→ What the task asks
Convert everything from the line containing "Screen dimensions: 1209x929" down to the line containing "[x=842, y=136]", both included, into a Markdown table with the columns Row and Line, omitting blank lines.

→ Exercise material

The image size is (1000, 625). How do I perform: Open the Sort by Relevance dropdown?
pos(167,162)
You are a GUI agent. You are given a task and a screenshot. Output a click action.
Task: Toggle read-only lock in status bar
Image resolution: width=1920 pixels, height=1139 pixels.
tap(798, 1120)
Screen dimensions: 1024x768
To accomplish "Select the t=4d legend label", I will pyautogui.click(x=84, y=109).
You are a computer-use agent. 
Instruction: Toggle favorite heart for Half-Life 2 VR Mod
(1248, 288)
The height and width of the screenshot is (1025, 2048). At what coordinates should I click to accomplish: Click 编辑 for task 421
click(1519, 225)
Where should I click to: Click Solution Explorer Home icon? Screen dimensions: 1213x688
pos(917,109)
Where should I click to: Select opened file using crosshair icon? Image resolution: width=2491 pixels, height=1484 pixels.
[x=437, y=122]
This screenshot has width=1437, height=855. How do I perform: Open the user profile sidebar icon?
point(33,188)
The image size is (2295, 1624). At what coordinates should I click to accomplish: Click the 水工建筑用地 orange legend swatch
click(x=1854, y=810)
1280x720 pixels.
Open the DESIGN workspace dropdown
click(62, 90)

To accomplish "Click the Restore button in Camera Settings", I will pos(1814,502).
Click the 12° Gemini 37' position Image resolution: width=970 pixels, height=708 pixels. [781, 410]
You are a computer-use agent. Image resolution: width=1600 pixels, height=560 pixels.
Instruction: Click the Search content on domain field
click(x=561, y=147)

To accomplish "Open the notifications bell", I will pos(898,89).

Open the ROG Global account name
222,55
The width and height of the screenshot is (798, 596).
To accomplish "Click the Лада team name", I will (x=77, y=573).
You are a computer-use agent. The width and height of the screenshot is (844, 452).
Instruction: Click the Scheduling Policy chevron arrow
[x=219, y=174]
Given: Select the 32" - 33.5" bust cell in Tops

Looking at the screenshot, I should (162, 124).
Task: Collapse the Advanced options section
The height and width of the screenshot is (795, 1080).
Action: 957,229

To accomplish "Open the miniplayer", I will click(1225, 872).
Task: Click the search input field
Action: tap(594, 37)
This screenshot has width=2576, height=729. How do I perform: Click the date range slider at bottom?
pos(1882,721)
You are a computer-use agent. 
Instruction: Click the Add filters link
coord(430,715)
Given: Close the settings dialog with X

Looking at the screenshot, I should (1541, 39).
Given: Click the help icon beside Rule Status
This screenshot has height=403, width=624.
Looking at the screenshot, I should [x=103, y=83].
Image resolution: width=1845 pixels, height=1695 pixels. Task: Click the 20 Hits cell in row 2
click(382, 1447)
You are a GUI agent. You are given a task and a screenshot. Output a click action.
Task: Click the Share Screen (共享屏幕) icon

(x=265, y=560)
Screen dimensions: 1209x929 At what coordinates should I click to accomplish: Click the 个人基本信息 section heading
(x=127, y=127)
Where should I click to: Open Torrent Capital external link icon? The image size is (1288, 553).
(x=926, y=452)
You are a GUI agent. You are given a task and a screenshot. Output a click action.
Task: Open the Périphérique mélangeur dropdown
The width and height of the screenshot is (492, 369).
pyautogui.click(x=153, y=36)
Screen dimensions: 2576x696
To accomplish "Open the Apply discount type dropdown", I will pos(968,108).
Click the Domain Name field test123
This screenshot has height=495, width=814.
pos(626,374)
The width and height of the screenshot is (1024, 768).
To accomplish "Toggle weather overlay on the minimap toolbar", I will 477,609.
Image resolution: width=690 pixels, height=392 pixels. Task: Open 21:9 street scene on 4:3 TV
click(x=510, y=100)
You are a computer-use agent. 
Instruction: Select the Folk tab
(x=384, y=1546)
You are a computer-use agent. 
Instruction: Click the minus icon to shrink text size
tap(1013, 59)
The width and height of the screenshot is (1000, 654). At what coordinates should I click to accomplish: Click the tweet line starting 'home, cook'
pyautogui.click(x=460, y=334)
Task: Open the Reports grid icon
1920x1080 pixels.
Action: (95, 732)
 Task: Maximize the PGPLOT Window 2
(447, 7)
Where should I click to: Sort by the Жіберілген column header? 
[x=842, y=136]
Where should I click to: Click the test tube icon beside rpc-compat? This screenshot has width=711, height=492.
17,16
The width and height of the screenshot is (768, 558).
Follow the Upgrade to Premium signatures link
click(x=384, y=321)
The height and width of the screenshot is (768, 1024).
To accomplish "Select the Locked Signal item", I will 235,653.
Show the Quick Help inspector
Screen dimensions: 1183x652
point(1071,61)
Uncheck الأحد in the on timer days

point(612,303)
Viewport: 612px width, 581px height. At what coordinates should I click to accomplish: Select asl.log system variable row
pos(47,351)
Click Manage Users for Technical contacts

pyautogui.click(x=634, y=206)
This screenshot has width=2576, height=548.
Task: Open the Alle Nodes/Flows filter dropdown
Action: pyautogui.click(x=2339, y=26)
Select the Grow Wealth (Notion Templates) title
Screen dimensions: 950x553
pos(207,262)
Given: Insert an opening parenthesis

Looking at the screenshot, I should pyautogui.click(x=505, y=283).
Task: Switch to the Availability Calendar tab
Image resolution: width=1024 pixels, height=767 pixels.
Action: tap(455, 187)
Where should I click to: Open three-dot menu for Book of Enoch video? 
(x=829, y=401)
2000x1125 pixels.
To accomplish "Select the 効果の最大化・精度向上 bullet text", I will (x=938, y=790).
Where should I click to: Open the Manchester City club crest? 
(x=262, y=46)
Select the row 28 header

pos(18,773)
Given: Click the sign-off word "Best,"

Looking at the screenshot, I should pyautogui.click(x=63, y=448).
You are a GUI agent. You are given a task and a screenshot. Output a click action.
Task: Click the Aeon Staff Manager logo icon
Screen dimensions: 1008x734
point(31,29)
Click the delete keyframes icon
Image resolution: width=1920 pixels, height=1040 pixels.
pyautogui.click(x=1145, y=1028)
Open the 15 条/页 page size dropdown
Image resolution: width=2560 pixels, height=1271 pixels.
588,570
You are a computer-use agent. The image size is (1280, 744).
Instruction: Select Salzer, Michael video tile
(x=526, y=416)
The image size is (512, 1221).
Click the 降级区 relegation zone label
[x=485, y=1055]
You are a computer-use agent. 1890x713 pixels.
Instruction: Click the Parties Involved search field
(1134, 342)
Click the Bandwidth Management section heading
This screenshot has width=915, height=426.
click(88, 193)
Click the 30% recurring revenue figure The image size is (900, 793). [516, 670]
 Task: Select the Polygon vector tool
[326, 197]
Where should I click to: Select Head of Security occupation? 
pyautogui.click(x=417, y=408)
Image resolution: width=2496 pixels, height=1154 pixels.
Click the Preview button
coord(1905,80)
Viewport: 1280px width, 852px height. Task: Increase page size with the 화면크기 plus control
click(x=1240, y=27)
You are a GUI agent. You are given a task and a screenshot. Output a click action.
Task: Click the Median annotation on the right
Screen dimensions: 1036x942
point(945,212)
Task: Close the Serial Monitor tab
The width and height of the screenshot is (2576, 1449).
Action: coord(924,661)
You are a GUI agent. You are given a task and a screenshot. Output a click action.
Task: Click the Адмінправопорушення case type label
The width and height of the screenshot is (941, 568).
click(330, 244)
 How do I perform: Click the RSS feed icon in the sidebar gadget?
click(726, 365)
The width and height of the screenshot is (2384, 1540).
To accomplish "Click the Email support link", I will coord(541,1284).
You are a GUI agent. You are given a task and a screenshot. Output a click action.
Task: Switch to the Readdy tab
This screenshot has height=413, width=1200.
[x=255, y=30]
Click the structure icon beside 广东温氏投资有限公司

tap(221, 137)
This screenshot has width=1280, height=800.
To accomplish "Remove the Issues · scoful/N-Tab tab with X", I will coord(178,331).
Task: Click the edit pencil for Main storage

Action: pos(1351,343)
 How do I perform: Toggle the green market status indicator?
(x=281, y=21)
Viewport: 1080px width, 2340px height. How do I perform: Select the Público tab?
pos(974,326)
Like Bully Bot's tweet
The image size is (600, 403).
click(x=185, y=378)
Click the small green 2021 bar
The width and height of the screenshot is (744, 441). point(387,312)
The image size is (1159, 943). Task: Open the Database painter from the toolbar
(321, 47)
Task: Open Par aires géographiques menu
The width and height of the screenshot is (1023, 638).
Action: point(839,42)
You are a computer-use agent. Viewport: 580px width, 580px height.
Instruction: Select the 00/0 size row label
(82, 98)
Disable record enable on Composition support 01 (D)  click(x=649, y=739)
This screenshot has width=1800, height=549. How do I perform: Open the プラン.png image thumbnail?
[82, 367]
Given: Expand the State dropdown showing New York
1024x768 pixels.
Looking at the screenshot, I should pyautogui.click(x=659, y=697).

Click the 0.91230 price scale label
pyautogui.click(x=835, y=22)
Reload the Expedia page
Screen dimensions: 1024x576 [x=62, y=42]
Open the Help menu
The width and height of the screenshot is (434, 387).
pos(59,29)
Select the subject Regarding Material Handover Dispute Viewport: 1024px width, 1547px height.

→ Task output
| Row | Line |
|---|---|
| 1 | Screen dimensions: 1209x929 At what coordinates should I click to accomplish: Click the 个人基本信息 section heading |
| 2 | (x=127, y=127) |
| 3 | Where should I click to: Open Torrent Capital external link icon? The image size is (1288, 553). |
| 4 | (x=926, y=452) |
| 5 | You are a GUI agent. You are given a task and a screenshot. Output a click action. |
| 6 | Task: Open the Périphérique mélangeur dropdown |
| 7 | The width and height of the screenshot is (492, 369). |
| 8 | pyautogui.click(x=153, y=36) |
| 9 | Screen dimensions: 2576x696 |
| 10 | To accomplish "Open the Apply discount type dropdown", I will pos(968,108). |
| 11 | Click the Domain Name field test123 |
| 12 | This screenshot has height=495, width=814. |
| 13 | pos(626,374) |
| 14 | The width and height of the screenshot is (1024, 768). |
| 15 | To accomplish "Toggle weather overlay on the minimap toolbar", I will 477,609. |
| 16 | Image resolution: width=690 pixels, height=392 pixels. Task: Open 21:9 street scene on 4:3 TV |
| 17 | click(x=510, y=100) |
| 18 | You are a computer-use agent.  |
| 19 | Instruction: Select the Folk tab |
| 20 | (x=384, y=1546) |
| 21 | You are a computer-use agent.  |
| 22 | Instruction: Click the minus icon to shrink text size |
| 23 | tap(1013, 59) |
| 24 | The width and height of the screenshot is (1000, 654). At what coordinates should I click to accomplish: Click the tweet line starting 'home, cook' |
| 25 | pyautogui.click(x=460, y=334) |
| 26 | Task: Open the Reports grid icon |
| 27 | 1920x1080 pixels. |
| 28 | Action: (95, 732) |
| 29 |  Task: Maximize the PGPLOT Window 2 |
| 30 | (447, 7) |
| 31 | Where should I click to: Sort by the Жіберілген column header?  |
| 32 | [x=842, y=136] |